Top of Exercise passage
A leading refugee lawyer has issued a blunt ultimatum to One Nation supporters who celebrated Australia’s World Cup victory over Turkey while opposing immigration — telling them they have two choices: stay silent, or confront the contradictions in their own politics.
Sarah Dale, centre director and principal lawyer at the Refugee Advice and Casework Service, wrote in the Sydney Morning Herald that the Socceroos’ win embodied exactly the kind of multicultural Australia that One Nation’s policies would prevent. Nestory Irankunda’s stunning strike against Turkey, she wrote, was “a goal that began in a refugee camp,” pointing out that Irankunda and teammates Awer Mabil and Mohamed Touré were all born in refugee camps, while fellow Socceroo Milos Degenek and his family fled Croatia before settling in Australia.
“The Socceroos’ victory is what happens when we embrace, celebrate and foster a truly multicultural vision of Australia,” Dale wrote, before laying out her ultimatum. “Those who celebrate the Socceroos’ win while opposing the arrival of refugees and immigrants into Australia now have two options. The first is silence because there really is no counterargument to the proof that refugees and migrants are real Australians and do make noteworthy contributions to our country. The second is to argue that people like Irankunda came ‘the right way’. This is a false and toxic framing about what a person must do in fleeing for their lives, what parents must do to protect their children. There is no single static way to access safety in Australia. It’s legal to seek asylum. It’s legal to seek asylum in Australia — but it’s bloody hard.”
Bottom of Exercise passage
Top of Information shown
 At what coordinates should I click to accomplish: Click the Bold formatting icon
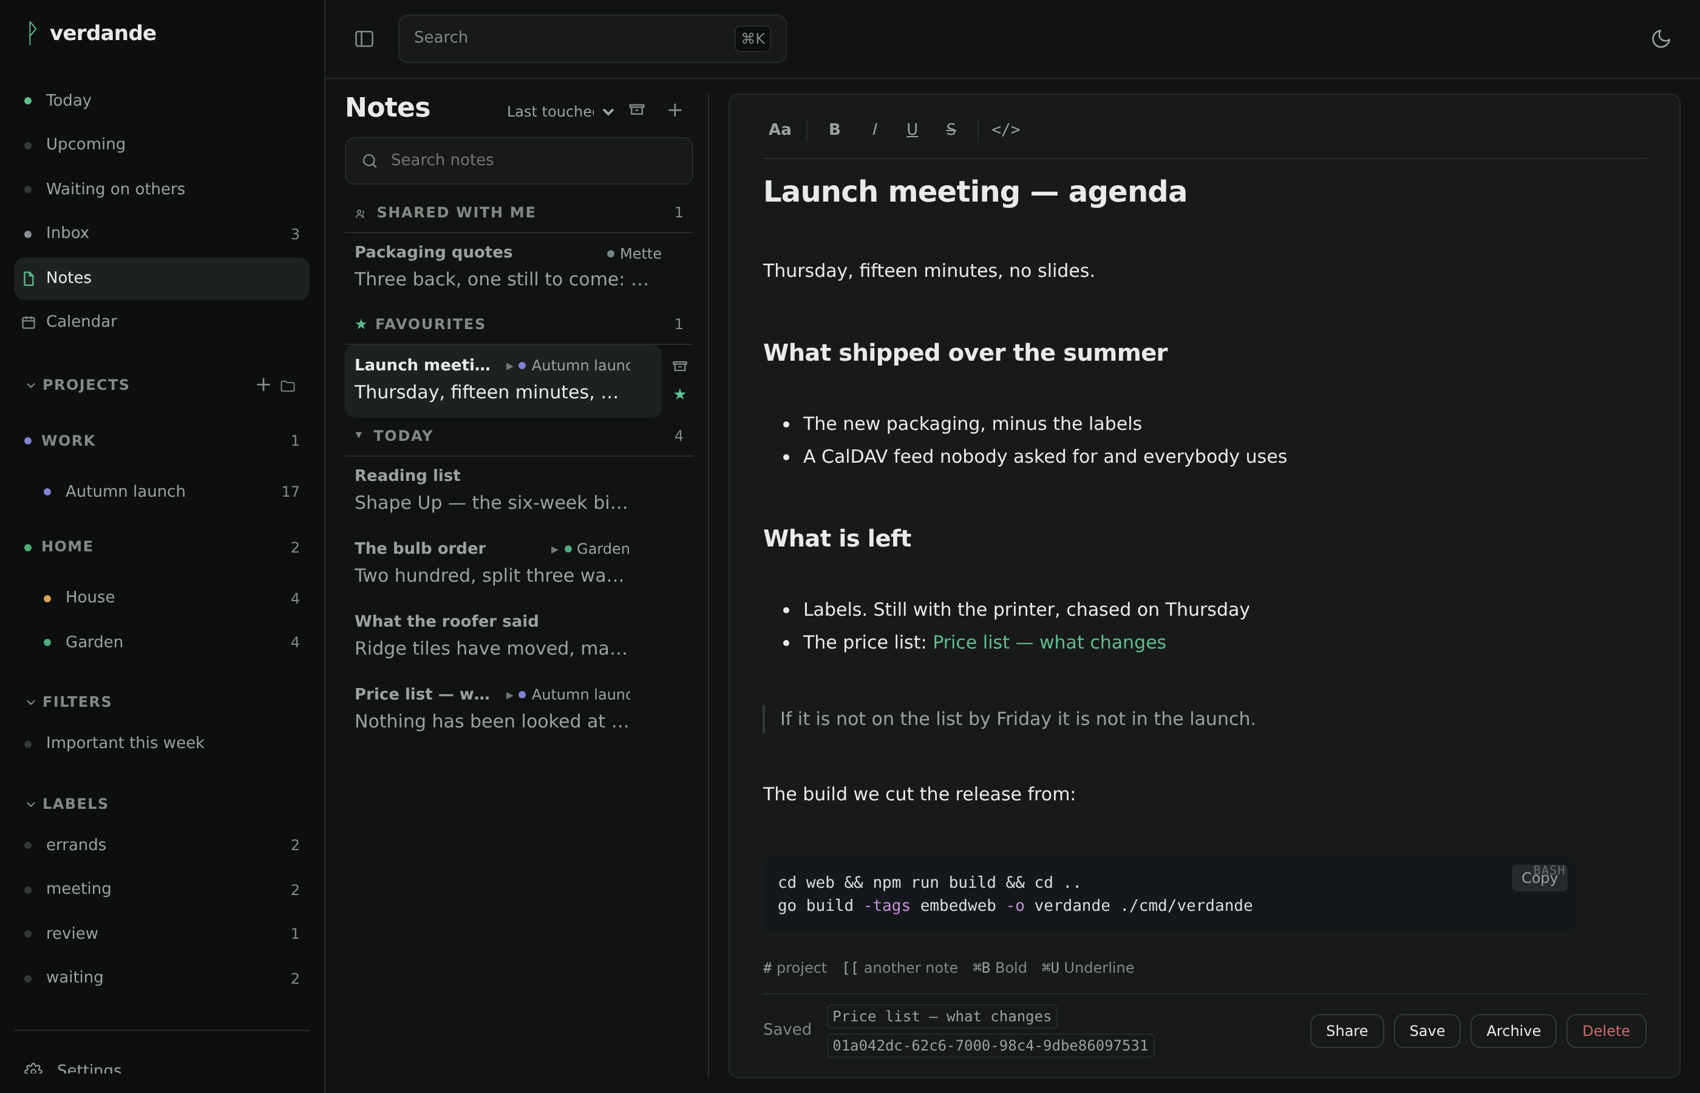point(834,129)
Bottom of Information shown
Top of Information shown
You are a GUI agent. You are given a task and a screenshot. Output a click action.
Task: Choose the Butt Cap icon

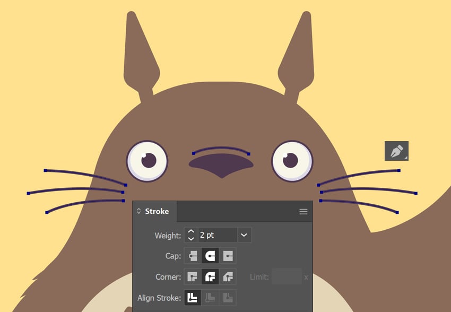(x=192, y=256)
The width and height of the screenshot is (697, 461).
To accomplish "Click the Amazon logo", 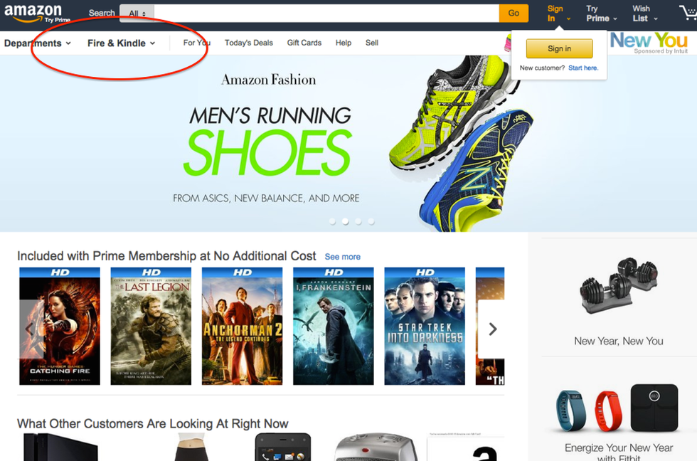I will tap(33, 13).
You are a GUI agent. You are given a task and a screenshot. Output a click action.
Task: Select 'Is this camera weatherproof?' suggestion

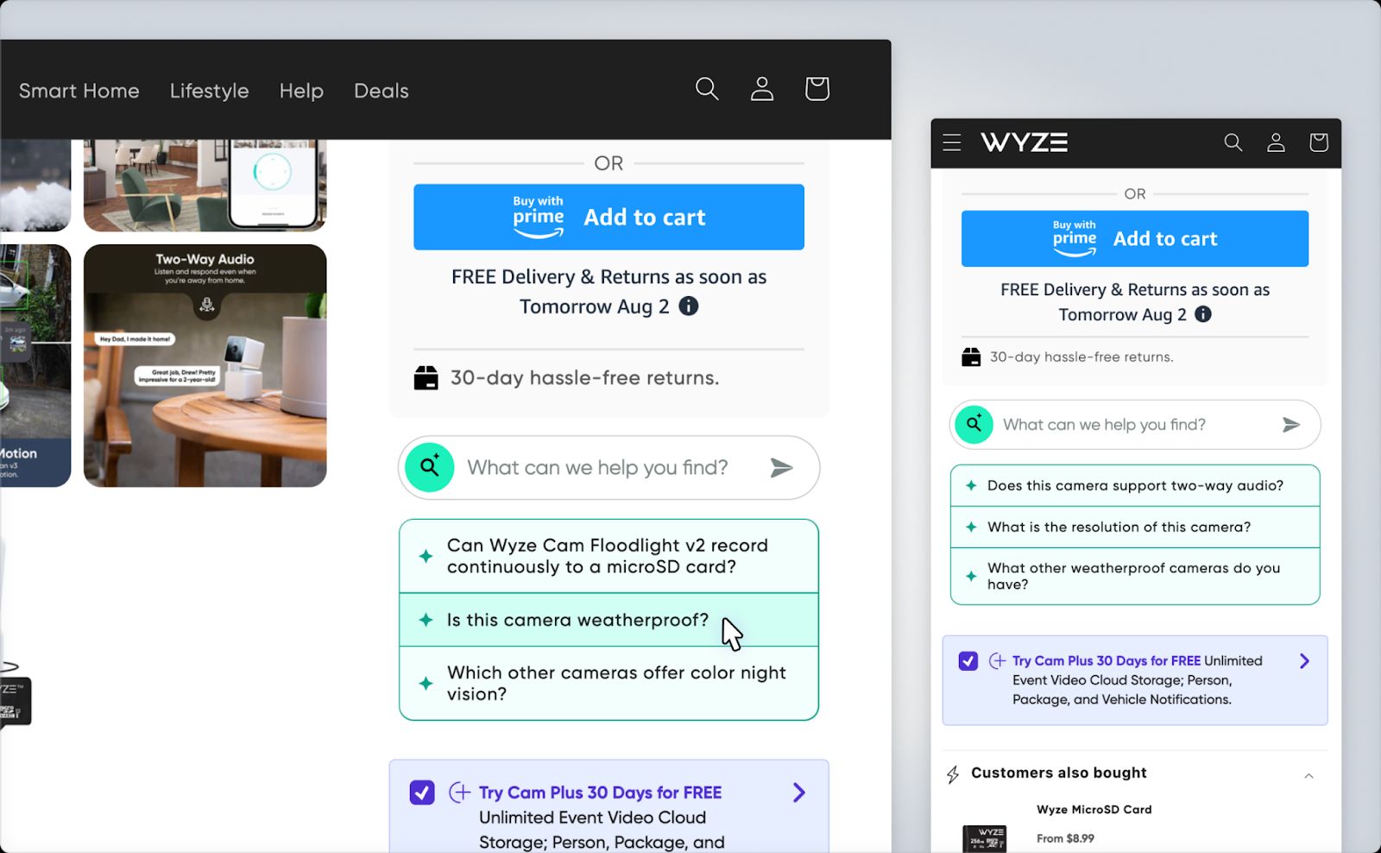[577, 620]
Bottom of Information shown
Questions on the material:
**a.** Copy the Socceroos article word for word from "Sarah Dale, centre" to "settling in Australia.".
**b.** In the Socceroos article, why does Dale say silence is one option for people who celebrate the win but oppose refugee and immigrant arrivals? Answer in one to three sentences.
Draw only on the Socceroos article, not the records.

Numbered responses:
**a.**
Sarah Dale, centre director and principal lawyer at the Refugee Advice and Casework Service, wrote in the Sydney Morning Herald that the Socceroos’ win embodied exactly the kind of multicultural Australia that One Nation’s policies would prevent. Nestory Irankunda’s stunning strike against Turkey, she wrote, was “a goal that began in a refugee camp,” pointing out that Irankunda and teammates Awer Mabil and Mohamed Touré were all born in refugee camps, while fellow Socceroo Milos Degenek and his family fled Croatia before settling in Australia.

**b.** Dale says they have no counterargument to the proof that refugees and migrants are real Australians who make noteworthy contributions to the country. The evidence is the Socceroos' win, with Irankunda, Mabil and Touré born in refugee camps and Degenek's family having fled Croatia.